Le porte-voix de M. Bolton
Il y a eu, tout d’abord, la visite de M. David Hale, sous-Secrétaire d’État américain, à Rabat où il s’est entretenu avec M. Nasser Bourita, ministre des AE, avant de se déplacer en France et à Bruxelles.
M. Hale est un haut fonctionnaire du State Department, sous les ordres directs donc de M. Mike Pompeo certes, mais plus précisément en charge du dossier Sahara.
Il ne fait point de doute que son action et ses démarches se font sur instructions personnelles de M. John Bolton, Conseiller à la Sécurité du Président Trump, qui chapeaute ce dossier et impose généralement ses vues sur la question.
M. Hale s’est donc rendu à Rabat pour, supposons-nous, « prendre le pouls » de la partie marocaine alors que les États-Unis, globalement, apprécient la politique extérieure du Royaume et ses positions sur tous les grands dossiers de l’actualité régionale et internationale.

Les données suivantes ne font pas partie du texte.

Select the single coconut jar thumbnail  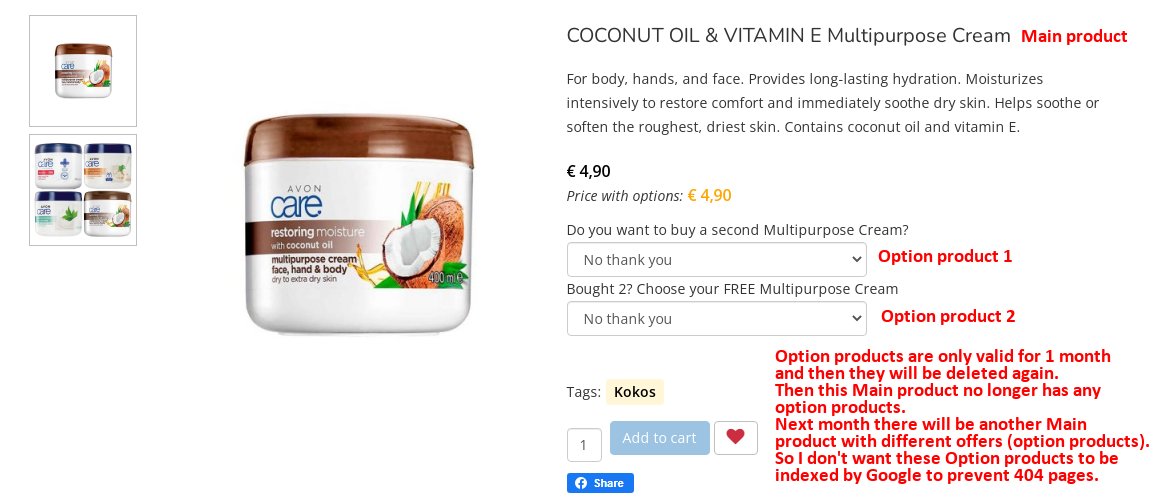click(83, 71)
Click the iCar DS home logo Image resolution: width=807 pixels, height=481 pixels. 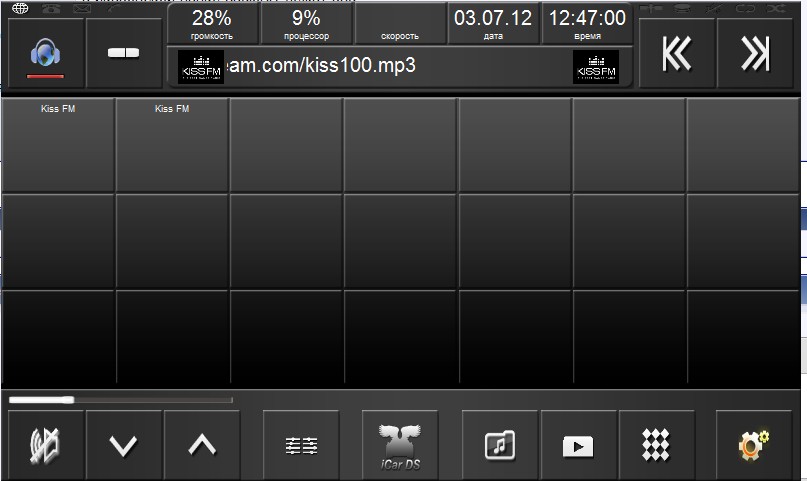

Mais la question du mandat de la Minurso est perçue différemment à Rabat et à Washington, notamment parce que M. Bolton est le maitre d’œuvre de la théorie minimaliste appliquée par la Maison Blanche depuis l’arrivée de M. Trump, celle de n’accorder qu’au compte-gouttes les financements internationaux destinés aux diverses forces onusiennes d’interposition ou de maintien de la paix.
Ce faisant, le Conseiller à la Sécurité entend activer les solutions négociées et concertées au motif que le renouvellement automatique des mandats onusiens génère la perpétuation des statu quo !
Voilà pourquoi d’ailleurs, à l’initiative des États-Unis, le mandat de la Minurso est renouvelé tous les six mois depuis la résolution onusienne pertinente du 30 avril 2018.
Or, dès le départ de M. Hale de Rabat, son interlocuteur privilégie, M. Bourita, porteurs de messages royaux, a entamé une tournée des États du Golfe, d’abord à Koweït City, puis à Ryad où il a notamment rencontré le Prince héritier, Mohamed Ben Salman, avant d’être reçu par le Roi Salman.
Nasser Bourita, le missionnaire
Certes, cette démarche est certainement sous-tendue par la volonté royale d’apurer « un contentieux » avec ces deux États qui jouent un rôle clé dans plusieurs questions sensibles qui intéressent la communauté arabe et islamique.
Mais elle revêt également un caractère bilatéral dans la mesure où on avait pu percevoir ces derniers mois une certaine « froideur » entre Rabat, Ryad et d’autres, exprimée notamment par des initiatives ou des gestes qui avaient heurté le sentiment national sur notre cause sacrée d’unité et d’intégrité territoriale.
Le Royaume, en dépêchant auprès de ces capitales le ministre des AE, veut, sans nul doute, rétablir les voies d’un dialogue productif et d’une coopération exemplaire, mais aussi compte sur celles-ci pour qu’elles pèsent dans le sens voulu par le Maroc en termes de soutien à notre position sur la Question nationale dans tous les fora internationaux.
Enfin, question subsidiaire mais non moins stratégique, l’actuelle situation qui prévaut en Algérie. Officiellement bien entendu, cette question ne saurait être abordée avec les uns et les autres en respect du sacro-saint principe de non-ingérence dans les affaires intérieures d’un autre État.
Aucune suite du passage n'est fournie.